**What the task requires**
Nothing but the lines from the start of the entries through the line containing "Given: Click the Undo arrow icon" should appear in the answer, each given exactly.
__________________________________________________
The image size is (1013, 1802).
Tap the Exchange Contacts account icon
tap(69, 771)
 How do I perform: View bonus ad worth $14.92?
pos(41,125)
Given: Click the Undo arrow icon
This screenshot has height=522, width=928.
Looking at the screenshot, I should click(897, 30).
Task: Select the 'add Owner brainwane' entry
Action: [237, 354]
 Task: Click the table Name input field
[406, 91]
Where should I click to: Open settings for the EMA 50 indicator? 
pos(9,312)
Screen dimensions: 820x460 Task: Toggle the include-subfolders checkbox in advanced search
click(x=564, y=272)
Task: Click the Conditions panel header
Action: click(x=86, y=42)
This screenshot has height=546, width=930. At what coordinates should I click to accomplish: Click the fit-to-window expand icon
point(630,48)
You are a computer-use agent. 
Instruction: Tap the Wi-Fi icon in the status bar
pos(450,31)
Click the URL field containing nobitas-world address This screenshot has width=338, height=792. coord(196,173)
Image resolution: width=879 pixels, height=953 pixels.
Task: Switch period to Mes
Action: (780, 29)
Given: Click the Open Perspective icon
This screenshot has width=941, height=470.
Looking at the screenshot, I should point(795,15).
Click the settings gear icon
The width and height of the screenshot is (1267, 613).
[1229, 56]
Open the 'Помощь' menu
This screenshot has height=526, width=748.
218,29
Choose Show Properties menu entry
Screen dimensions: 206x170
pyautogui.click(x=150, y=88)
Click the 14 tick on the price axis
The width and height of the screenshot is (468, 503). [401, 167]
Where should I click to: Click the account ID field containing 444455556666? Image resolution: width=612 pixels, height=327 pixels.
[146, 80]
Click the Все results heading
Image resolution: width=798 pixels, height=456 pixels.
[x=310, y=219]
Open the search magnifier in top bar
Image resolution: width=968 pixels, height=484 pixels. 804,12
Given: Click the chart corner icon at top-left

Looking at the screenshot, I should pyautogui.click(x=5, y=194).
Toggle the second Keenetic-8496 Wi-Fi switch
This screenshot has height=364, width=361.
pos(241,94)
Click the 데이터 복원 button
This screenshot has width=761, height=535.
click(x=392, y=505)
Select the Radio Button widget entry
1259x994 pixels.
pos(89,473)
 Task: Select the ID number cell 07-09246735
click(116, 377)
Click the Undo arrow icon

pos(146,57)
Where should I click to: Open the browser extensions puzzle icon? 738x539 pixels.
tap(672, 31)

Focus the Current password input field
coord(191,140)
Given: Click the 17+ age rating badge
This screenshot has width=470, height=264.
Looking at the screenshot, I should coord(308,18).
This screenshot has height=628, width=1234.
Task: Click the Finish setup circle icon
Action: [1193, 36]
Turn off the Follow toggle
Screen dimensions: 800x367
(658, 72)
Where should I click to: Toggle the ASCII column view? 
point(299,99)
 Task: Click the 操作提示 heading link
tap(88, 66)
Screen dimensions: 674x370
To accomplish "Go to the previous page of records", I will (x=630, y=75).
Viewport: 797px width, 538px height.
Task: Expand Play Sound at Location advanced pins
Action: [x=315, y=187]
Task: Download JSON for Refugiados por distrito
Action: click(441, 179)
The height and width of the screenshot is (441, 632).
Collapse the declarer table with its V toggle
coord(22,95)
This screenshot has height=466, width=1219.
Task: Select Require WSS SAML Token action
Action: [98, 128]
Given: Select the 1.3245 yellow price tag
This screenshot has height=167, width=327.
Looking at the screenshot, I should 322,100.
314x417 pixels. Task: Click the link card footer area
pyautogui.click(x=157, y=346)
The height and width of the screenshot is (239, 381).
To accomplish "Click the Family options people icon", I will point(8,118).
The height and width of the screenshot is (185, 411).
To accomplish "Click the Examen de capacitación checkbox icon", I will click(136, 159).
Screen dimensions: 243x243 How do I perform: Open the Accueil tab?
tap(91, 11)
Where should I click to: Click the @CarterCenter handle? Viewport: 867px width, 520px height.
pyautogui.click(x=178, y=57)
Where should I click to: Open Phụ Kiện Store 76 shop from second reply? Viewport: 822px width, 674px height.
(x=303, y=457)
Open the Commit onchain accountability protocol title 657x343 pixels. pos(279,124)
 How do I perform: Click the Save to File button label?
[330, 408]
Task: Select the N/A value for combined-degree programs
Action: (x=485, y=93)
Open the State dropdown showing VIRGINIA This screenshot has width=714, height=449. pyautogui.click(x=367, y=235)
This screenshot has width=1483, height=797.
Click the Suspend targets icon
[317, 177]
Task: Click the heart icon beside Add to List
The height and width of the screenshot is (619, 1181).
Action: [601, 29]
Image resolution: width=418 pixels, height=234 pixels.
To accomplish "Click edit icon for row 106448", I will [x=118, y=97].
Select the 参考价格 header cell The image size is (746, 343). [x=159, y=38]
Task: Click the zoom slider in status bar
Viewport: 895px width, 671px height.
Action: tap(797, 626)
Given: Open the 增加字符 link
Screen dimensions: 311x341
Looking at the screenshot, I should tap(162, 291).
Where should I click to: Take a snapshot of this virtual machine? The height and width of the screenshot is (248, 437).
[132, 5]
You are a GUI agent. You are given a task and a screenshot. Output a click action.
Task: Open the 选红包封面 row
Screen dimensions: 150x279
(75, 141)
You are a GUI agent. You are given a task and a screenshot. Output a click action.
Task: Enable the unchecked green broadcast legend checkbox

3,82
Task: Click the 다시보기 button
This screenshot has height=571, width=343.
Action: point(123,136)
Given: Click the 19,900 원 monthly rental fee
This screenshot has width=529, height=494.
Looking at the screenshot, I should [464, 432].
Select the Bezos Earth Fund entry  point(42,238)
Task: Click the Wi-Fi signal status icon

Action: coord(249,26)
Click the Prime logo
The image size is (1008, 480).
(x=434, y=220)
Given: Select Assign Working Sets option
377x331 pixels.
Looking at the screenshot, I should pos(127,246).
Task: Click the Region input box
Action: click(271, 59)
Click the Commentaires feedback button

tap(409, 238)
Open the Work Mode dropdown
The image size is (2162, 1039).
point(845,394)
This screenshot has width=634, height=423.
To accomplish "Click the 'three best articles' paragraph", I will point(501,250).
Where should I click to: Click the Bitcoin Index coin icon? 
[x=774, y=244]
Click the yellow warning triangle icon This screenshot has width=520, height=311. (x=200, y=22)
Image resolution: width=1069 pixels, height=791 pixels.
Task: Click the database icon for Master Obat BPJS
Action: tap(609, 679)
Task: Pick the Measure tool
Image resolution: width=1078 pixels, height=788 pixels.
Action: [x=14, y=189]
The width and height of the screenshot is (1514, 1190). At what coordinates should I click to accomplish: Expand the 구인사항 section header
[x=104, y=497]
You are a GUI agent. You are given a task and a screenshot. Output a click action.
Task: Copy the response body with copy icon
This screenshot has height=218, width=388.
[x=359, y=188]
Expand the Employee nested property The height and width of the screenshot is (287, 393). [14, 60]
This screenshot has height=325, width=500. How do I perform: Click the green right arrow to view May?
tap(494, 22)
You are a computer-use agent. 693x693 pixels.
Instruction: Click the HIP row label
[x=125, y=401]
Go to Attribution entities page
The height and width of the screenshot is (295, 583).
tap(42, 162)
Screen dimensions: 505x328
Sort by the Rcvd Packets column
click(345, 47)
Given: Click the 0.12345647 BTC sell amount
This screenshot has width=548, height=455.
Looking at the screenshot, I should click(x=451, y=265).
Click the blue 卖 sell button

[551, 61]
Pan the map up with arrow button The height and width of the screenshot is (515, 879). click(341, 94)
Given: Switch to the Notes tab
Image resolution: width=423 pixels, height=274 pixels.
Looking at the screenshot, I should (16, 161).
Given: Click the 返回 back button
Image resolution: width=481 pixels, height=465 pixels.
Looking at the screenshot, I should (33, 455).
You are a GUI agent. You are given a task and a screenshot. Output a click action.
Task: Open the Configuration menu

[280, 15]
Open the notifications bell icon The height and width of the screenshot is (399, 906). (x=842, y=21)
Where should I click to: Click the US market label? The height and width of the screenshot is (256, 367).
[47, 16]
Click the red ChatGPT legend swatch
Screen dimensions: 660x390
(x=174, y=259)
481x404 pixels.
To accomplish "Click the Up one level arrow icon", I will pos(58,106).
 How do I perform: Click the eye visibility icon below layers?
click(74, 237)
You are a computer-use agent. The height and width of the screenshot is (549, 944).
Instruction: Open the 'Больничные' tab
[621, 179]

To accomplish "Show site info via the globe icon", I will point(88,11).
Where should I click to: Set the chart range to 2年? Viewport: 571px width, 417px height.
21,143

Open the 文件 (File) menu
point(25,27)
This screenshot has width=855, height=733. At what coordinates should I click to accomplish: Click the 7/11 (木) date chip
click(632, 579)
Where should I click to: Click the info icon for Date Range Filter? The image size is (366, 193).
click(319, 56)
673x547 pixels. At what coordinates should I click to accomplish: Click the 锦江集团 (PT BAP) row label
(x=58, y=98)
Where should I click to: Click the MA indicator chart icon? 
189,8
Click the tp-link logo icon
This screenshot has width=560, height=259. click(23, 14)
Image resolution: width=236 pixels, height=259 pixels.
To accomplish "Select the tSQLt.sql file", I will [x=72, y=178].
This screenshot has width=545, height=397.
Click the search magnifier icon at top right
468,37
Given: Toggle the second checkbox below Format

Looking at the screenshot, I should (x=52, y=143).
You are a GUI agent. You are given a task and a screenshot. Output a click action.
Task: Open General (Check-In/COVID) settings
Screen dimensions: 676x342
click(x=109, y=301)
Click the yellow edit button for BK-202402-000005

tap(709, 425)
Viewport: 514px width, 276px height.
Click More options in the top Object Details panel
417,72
__________________________________________________
**Exercise output**
The image size is (1013, 1802).
Tap the Exchange Contacts account icon
tap(69, 771)
 How do I perform: View bonus ad worth $14.92?
pos(41,125)
Given: Click the Undo arrow icon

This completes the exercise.